Records supplied
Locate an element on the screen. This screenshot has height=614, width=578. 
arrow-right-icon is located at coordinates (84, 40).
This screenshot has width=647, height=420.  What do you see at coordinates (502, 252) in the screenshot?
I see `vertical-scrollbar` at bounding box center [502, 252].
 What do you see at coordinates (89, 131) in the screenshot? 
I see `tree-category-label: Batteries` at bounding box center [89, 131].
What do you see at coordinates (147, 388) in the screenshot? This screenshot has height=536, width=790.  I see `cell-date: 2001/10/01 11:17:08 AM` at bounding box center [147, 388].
...
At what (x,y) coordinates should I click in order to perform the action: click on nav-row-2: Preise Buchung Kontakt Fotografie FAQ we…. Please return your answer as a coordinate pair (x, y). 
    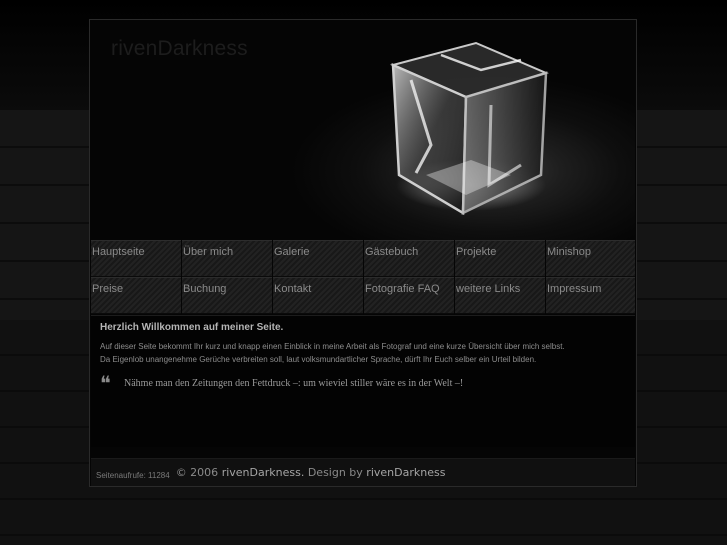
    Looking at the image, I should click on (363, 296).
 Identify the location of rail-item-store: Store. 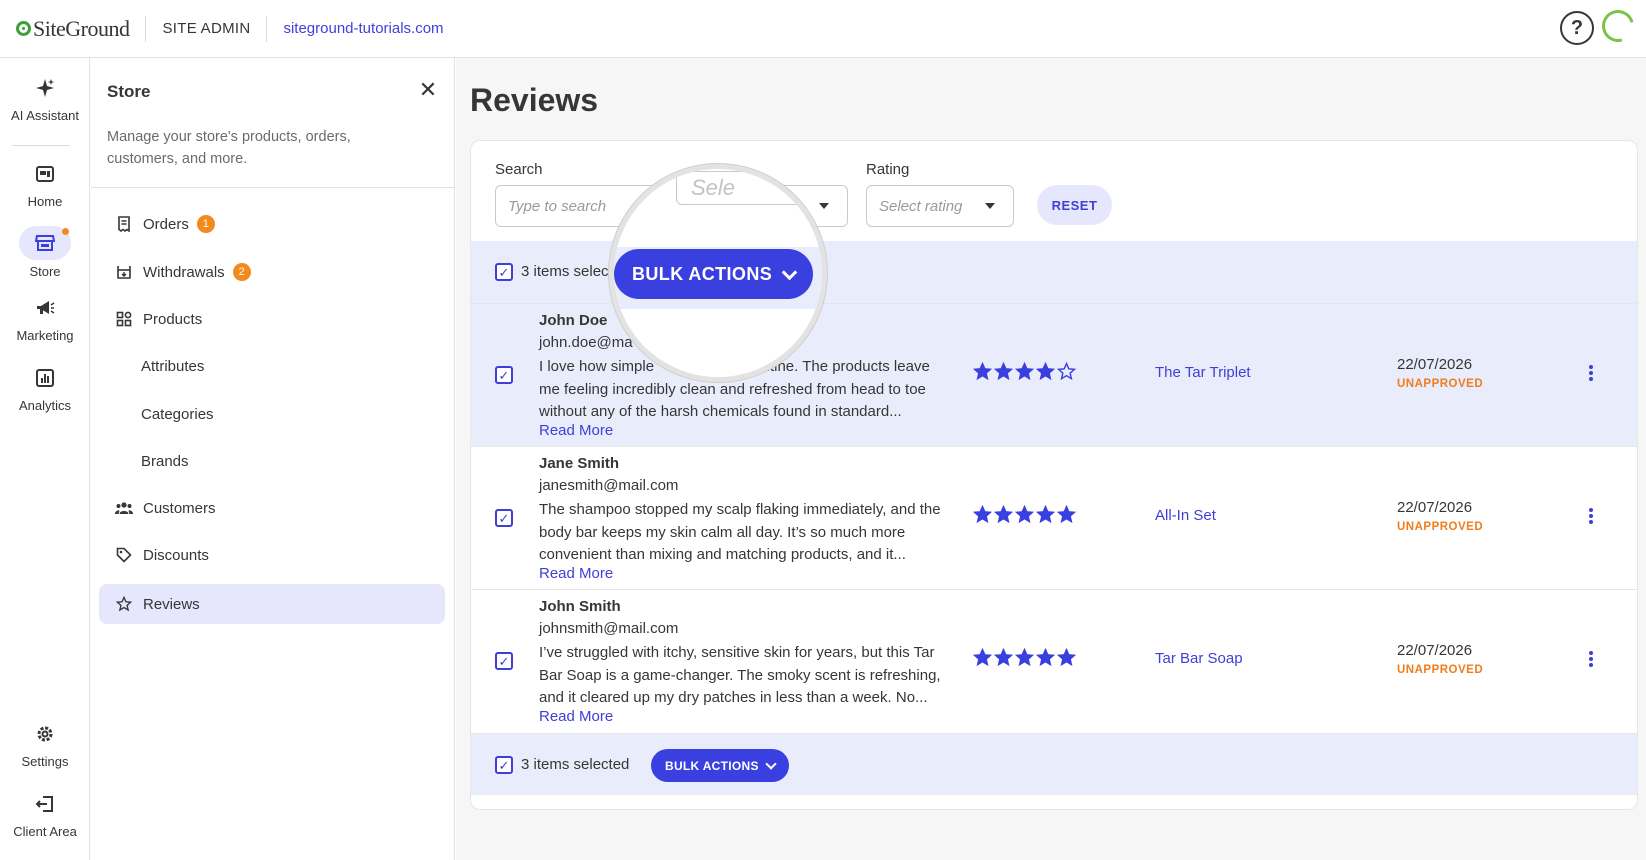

Work to be completed
Tally the lines of the material above that contain the string "height", counting only matches with the same case, and give only the number.

Response area
3